Last year, I ended up in Miami for a work trip. I was down there interviewing some plumbing contractors for a story I was writing for my company magazine, and while we were down there it was decided that we needed to rent a vehicle. We ended up with a manly Nissan Versa and my coworker, our videographer, our guide, and I spent a couple of days trying to get ourselves killed in Miami traffic. Fortunately for us, the manly Nissan Versa came with a GPS. But unfortunately, it only spoke Spanish.
One night after we’d had dinner out with some of our Latin American sales team members, we were trying to get back to our hotel, and the GPS (it had decided to speak English for us) got confused. And I mean really confused. The poor thing kept directing us back to the Miami airport, and once we were at the airport, it kept telling us to turn right, turn right, turn right! … But turning right would be turning into the arrival terminal! Not a good place to turn right. The GPS was obviously glitching out, but the driver had enough common sense not to listen.
I heard a story on the radio yesterday that tourists in Alaska are running into a similar problem. Their GPS systems are giving them directions that send them onto the runway of an Alaskan airport that is clearly marked with signs and fences, and the people are doing what the GPS says in spite of the fact that it’s obviously wrong.
Can you imagine what would have happened if my coworker took the GPS’s word for it and turned our Nissan Versa into the airport terminal? I think we would have gotten in a lot of trouble. People might have gotten hurt. I’m sure we would have gone to jail. And our only reason would be that the GPS told us to do it.
Sometimes I think I’m like a broken GPS system, not because I get easily lost but because I get easily confused and then I stubbornly insist that I’m right even when the truth of my ignorance is staring me right in the face.
Today’s verse is Isaiah 48:17-18.
This is what the Lord says—
your Redeemer, the Holy One of Israel:
“I am the Lord your God,
who teaches you what is good for you
and leads you along the paths you should follow.
Oh, that you had listened to my commands!
Then you would have had peace flowing like a gentle river
and righteousness rolling over you like waves in the sea.
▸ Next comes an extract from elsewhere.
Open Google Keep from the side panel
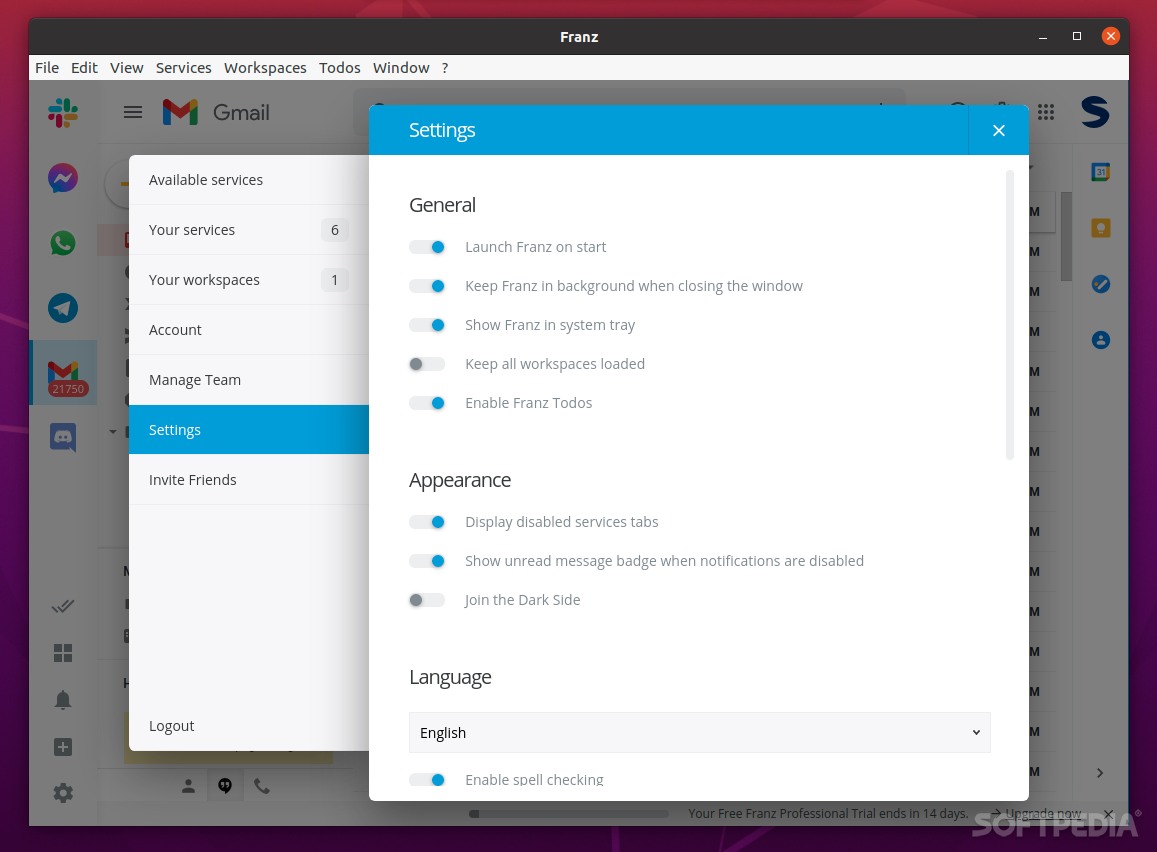 (1100, 228)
None of us can trust our own senses or our own understanding of circumstances and situations because we don’t have all the pieces of the puzzle. We don’t know what the big picture is supposed to look like. So how on Earth can we know which direction we’re supposed to go when we aren’t even sure where we’re going? That’s why we have the Bible. That’s why God is leading us in the direction He wants us to go, and He expects us to trust Him.
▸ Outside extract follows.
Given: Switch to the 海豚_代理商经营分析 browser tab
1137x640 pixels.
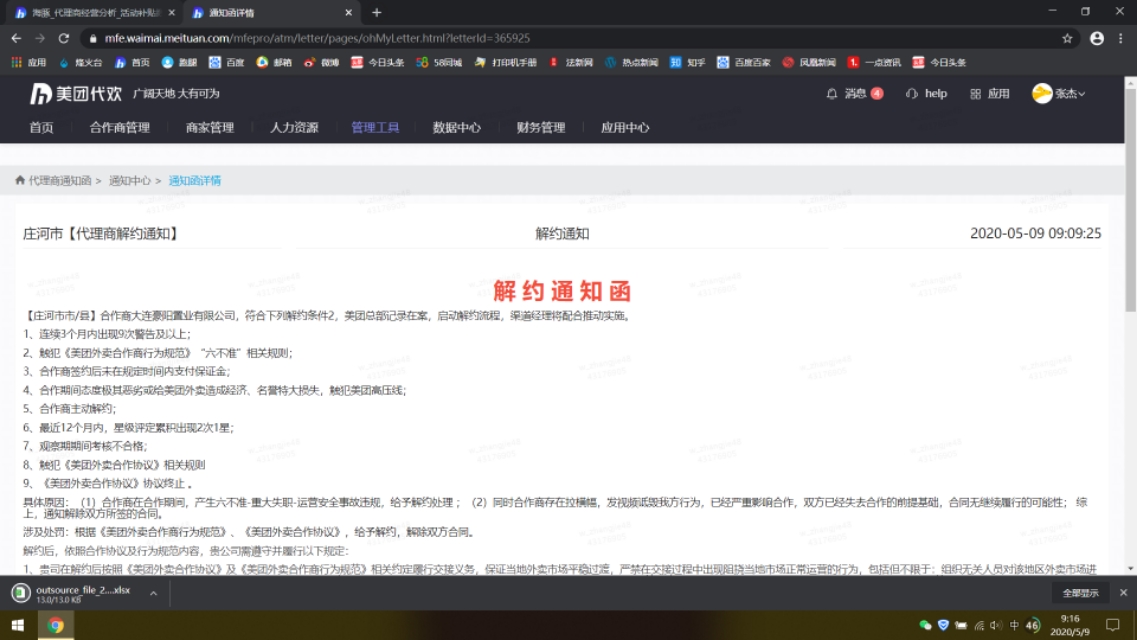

If we trust Him, He brings us peace. If we trust Him to take care of the details, He’ll handle the real problems before we reach them. Everything else we encounter on the road is just an opportunity to get stronger, to grow our faith, and to learn something we didn’t know the day before.
But it’s our choice to trust Him. We don’t have to take His word for it. We can go off and do our own thing, blindly groping in the dark, facing the insecurities and uncertainties we thought we understood. But it won’t be very long before we realize we don’t know as much as we thought we did. We’ll learn soon enough that we’re trying to navigate with a GPS system that isn’t functioning properly, and either we’ll end up more lost than we started out or we’ll crash and burn. Following our own path always ends up one of those two ways.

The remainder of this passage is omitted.